Work to complete: Quote exactly and only this range of lines in the data below: the line that holds "Click the Order" to the line that holds "Instruction: Open Visual", both included.

[Collected data]
▬▬▬▬▬▬

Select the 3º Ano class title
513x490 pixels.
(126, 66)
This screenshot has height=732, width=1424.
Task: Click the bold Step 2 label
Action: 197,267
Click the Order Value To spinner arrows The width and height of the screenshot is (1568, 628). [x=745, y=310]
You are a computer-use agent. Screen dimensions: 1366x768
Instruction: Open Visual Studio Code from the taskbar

▬▬▬▬▬▬

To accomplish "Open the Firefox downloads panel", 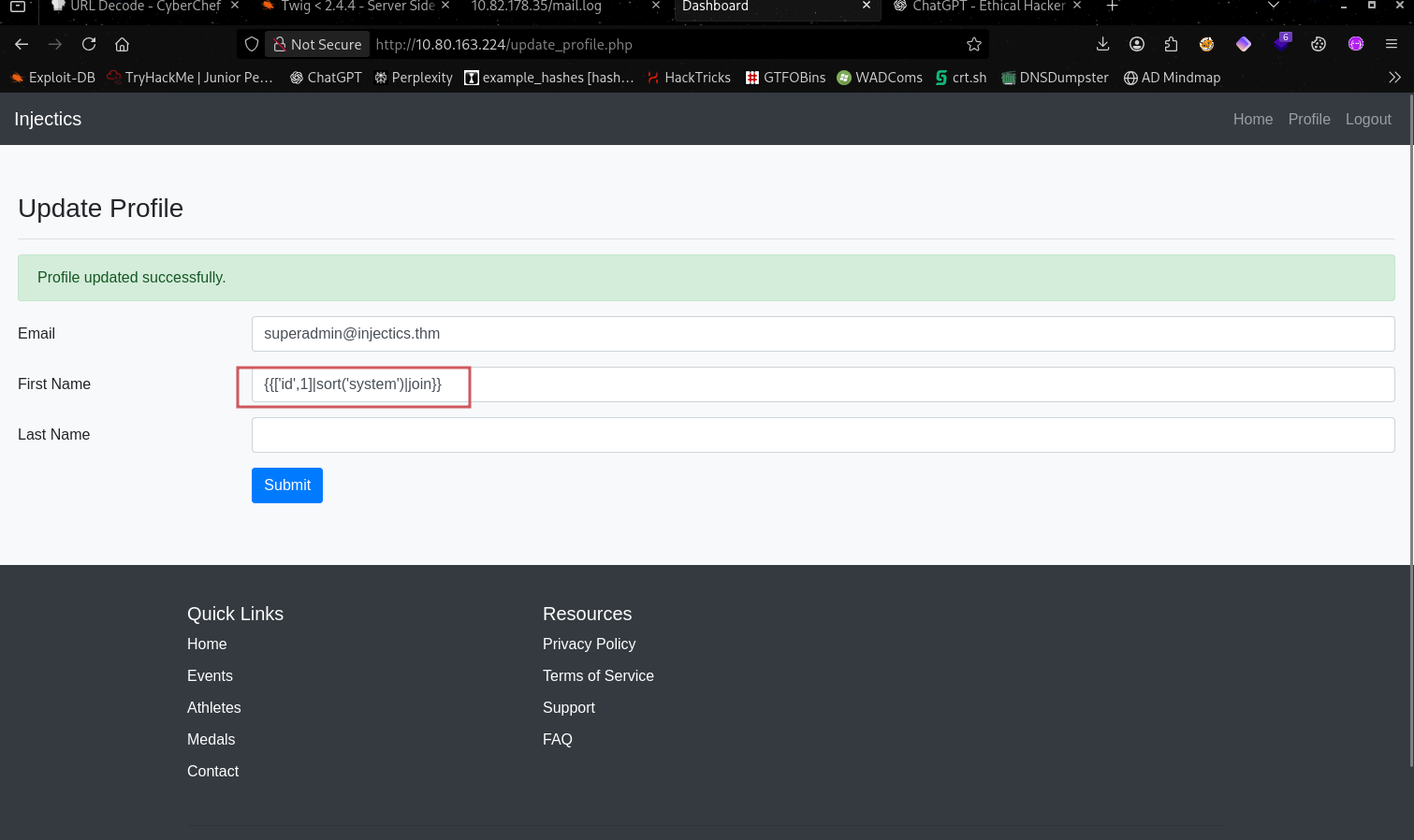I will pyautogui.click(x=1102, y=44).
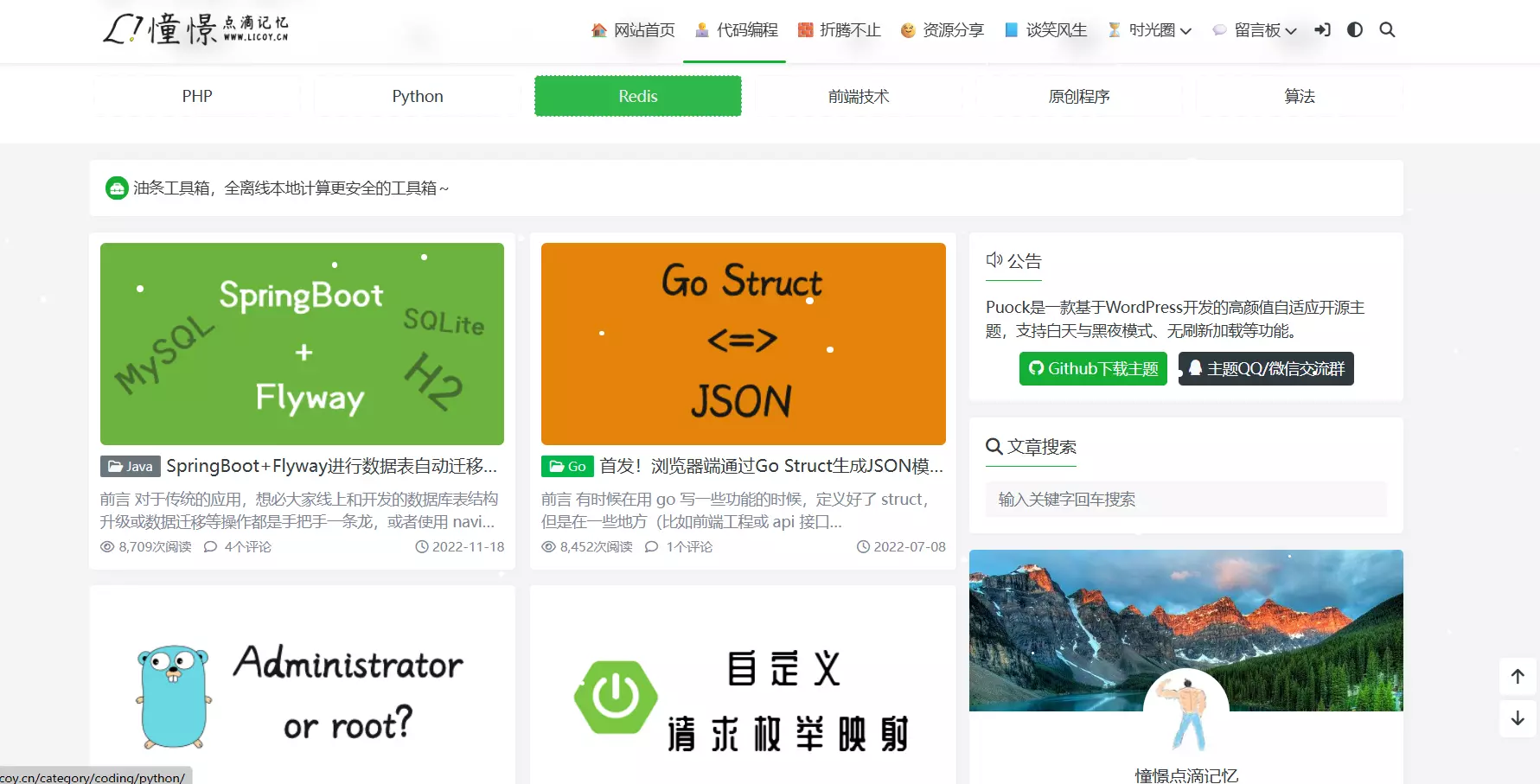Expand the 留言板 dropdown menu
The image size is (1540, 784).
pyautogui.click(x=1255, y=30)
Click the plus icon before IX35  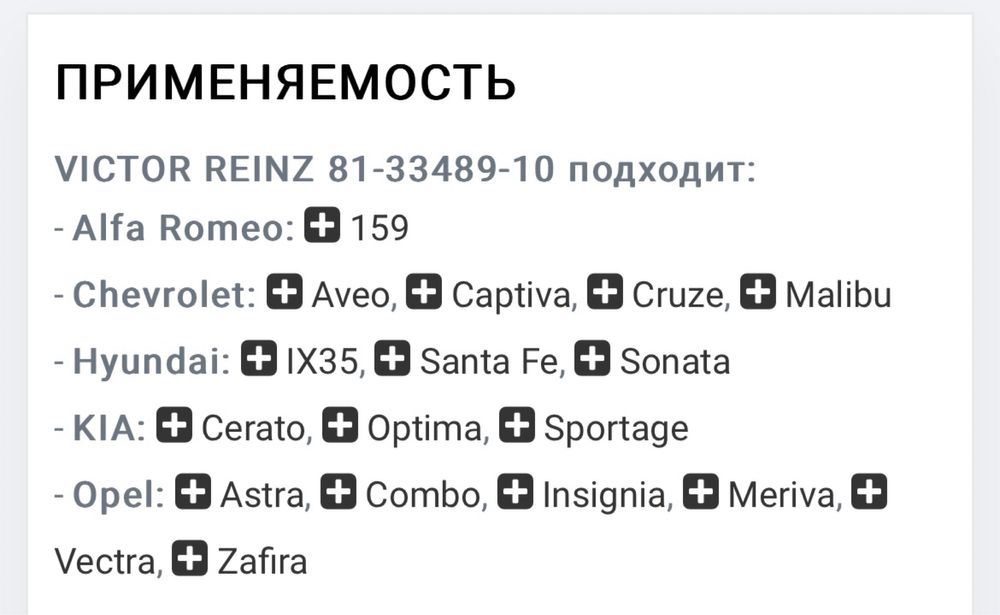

▬▬▬▬▬▬

Solution to the problem:
Click the Order Value To spinner arrows The width and height of the screenshot is (1568, 628). [x=745, y=310]
You are a computer-use agent. Screen dimensions: 1366x768
Instruction: Open Visual Studio Code from the taskbar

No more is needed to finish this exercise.